▶ [Set exercise]:
Please copy the stretch of items from the line containing "Screen dimensions: 1154x1539" through the end of the items, switching "donut" to "ring chart" and changing nothing else. Leave the pictures out.

Excerpt from a dataset:
● ● ● ● ●

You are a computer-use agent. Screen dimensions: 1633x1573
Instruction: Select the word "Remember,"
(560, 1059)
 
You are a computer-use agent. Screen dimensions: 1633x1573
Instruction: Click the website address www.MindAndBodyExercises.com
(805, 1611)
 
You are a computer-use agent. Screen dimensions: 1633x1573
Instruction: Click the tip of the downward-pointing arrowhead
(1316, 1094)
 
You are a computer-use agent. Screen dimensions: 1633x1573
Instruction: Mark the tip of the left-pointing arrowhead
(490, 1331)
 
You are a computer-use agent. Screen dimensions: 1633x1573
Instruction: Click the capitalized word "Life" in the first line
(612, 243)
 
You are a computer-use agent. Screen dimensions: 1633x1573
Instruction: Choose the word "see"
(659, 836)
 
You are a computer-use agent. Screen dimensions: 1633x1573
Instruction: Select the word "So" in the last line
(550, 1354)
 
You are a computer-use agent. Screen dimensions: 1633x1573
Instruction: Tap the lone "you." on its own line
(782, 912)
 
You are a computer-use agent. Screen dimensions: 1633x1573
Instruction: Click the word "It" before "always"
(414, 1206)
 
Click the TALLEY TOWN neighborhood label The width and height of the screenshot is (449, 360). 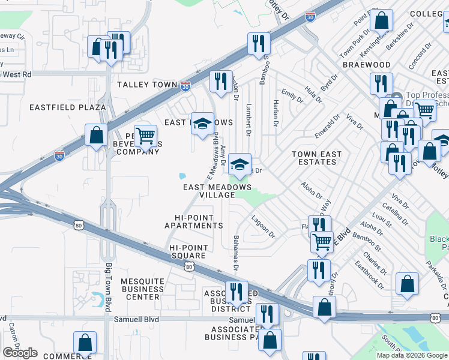(x=147, y=85)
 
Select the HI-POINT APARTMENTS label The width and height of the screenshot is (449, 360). (x=194, y=221)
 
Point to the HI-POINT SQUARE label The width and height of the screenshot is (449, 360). (x=188, y=252)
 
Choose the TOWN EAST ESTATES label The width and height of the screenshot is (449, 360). (x=316, y=158)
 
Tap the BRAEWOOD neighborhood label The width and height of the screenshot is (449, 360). (x=366, y=64)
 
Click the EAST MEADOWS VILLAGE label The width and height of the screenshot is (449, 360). (x=217, y=191)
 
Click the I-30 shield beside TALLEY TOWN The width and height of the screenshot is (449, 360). (x=185, y=86)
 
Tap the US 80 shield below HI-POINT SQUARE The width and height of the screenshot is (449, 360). (x=189, y=266)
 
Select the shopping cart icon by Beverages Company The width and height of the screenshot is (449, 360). (x=145, y=136)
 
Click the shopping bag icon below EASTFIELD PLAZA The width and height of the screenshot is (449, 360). (x=96, y=135)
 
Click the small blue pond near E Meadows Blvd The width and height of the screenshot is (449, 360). (x=181, y=176)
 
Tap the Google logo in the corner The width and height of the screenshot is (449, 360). (x=20, y=353)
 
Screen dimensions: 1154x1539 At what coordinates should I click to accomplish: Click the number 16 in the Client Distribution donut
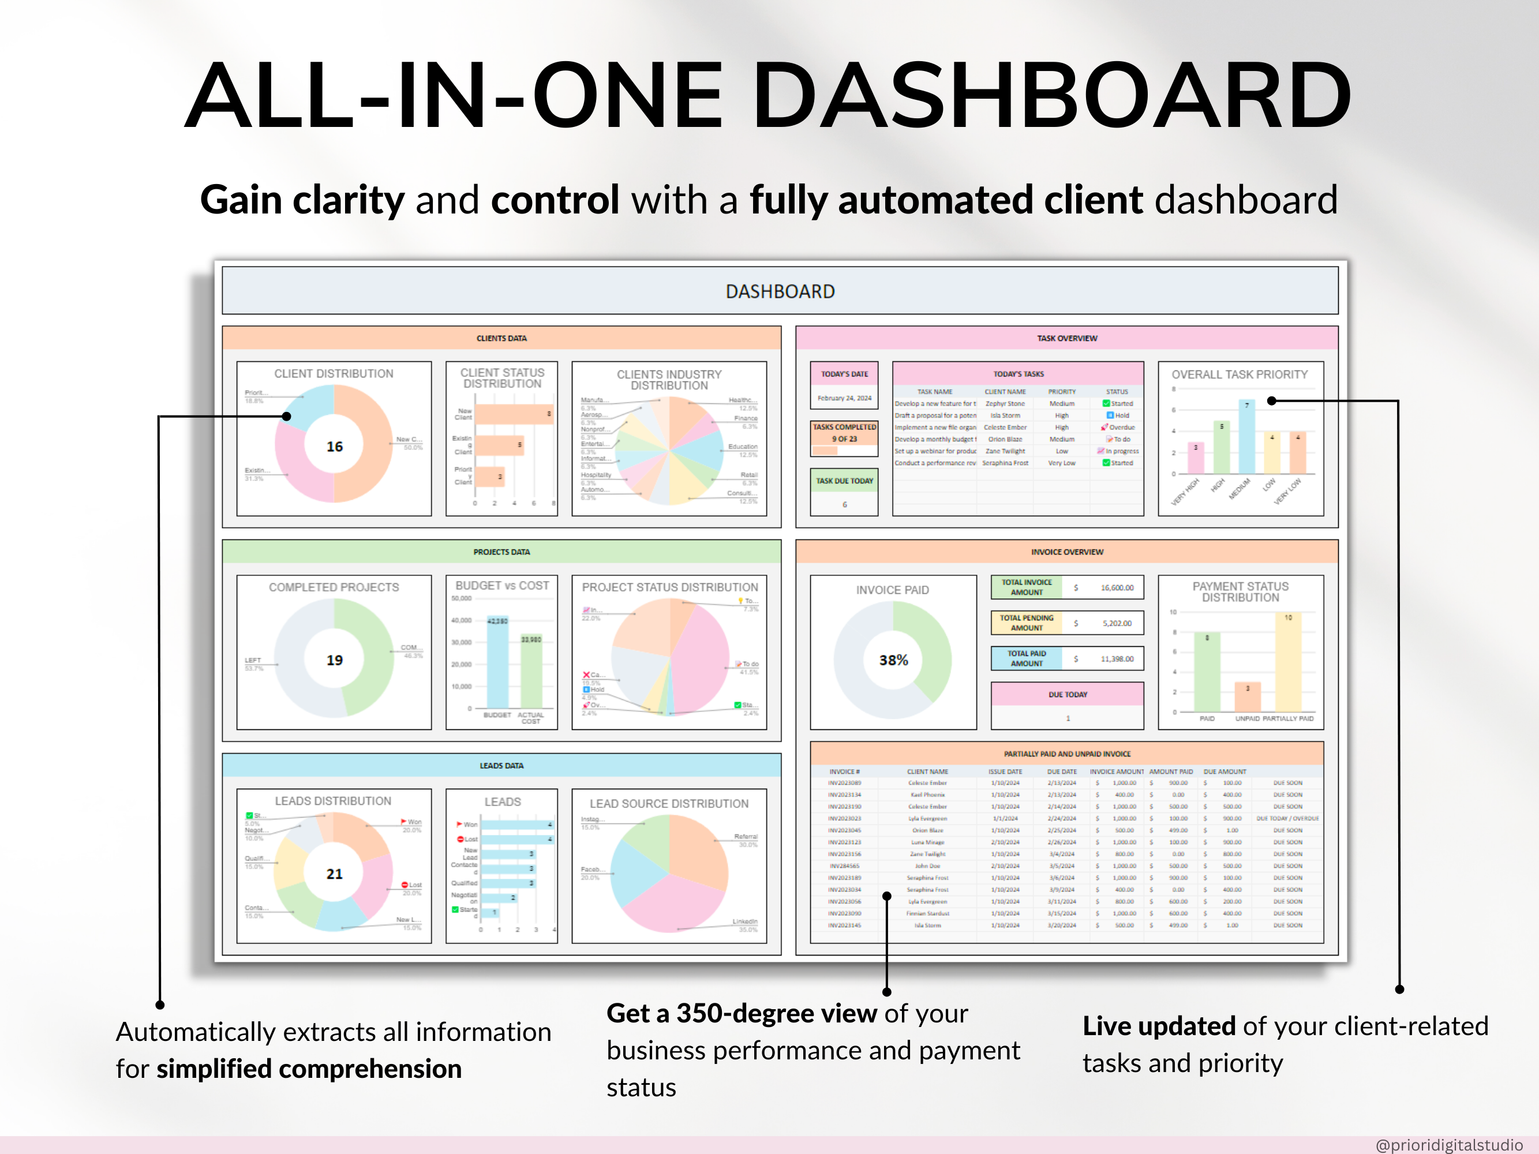click(x=335, y=447)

● ● ● ● ●

▶ [Answer to this problem]:
Screen dimensions: 1154x1539 At what coordinates should I click to accomplish: Click the number 16 in the Client Distribution ring chart
click(x=335, y=447)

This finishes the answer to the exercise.